*Stated problem:* Rewrite every line of the material below with "icon" replaced by "button" and nothing else changed. Leave the pictures out.

*Data to process:*
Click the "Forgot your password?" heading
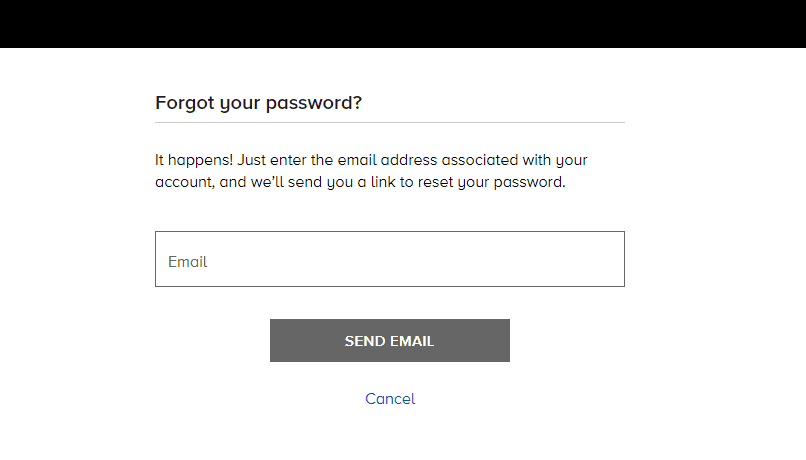 pos(258,102)
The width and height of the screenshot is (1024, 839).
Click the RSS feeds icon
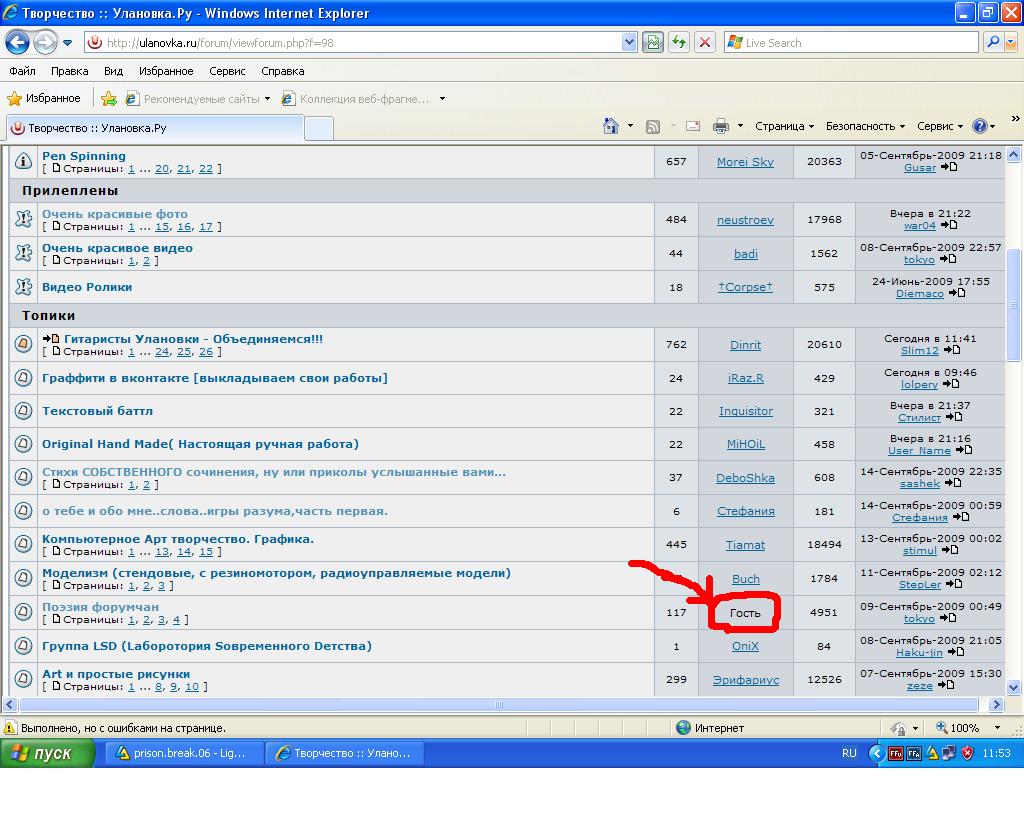click(x=653, y=126)
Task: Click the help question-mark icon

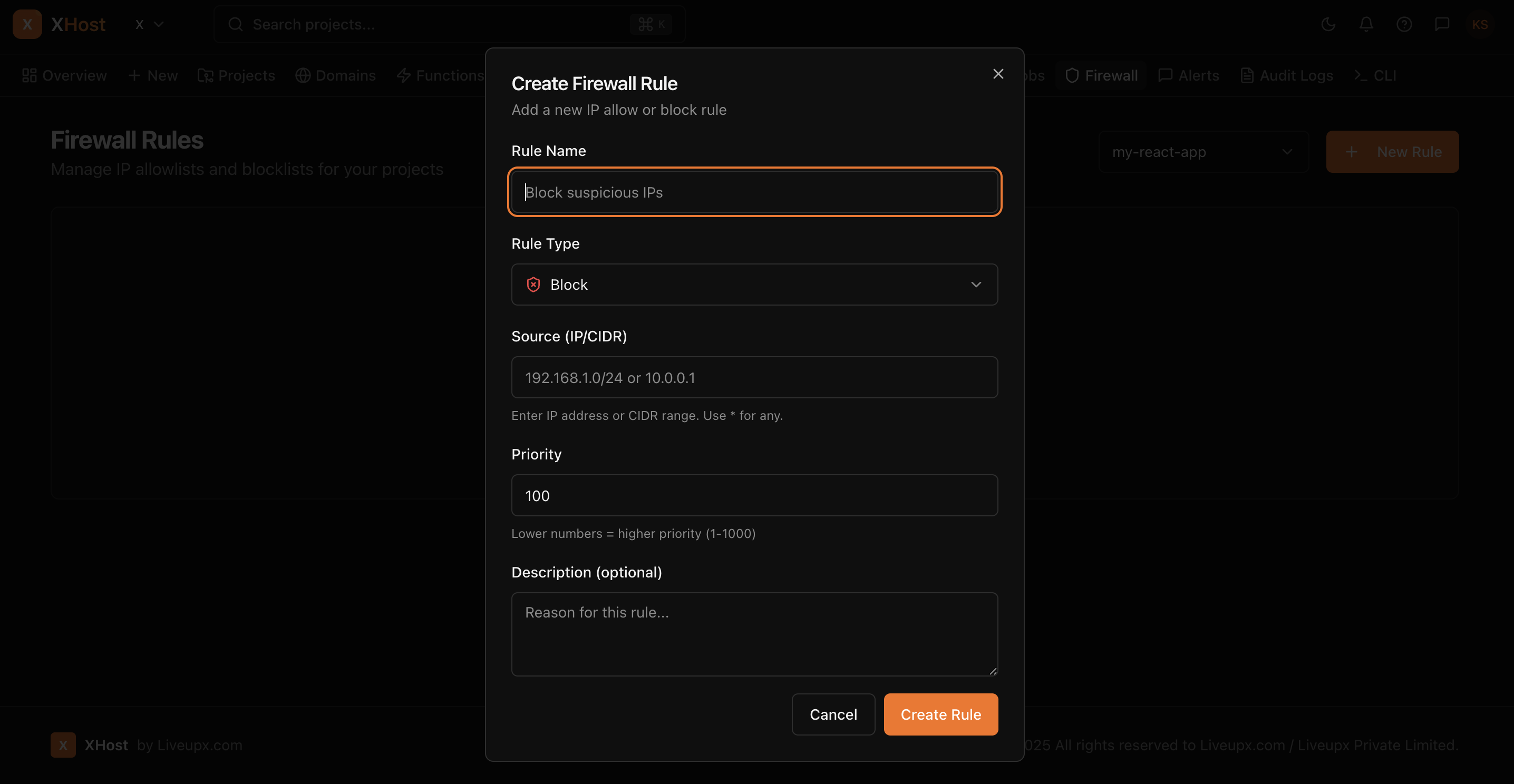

*Response to this task:*
Click the "Forgot your password?" heading
 pos(258,102)
The width and height of the screenshot is (1024, 839).
Click the RSS feeds button
click(x=653, y=126)
Task: Click the help question-mark button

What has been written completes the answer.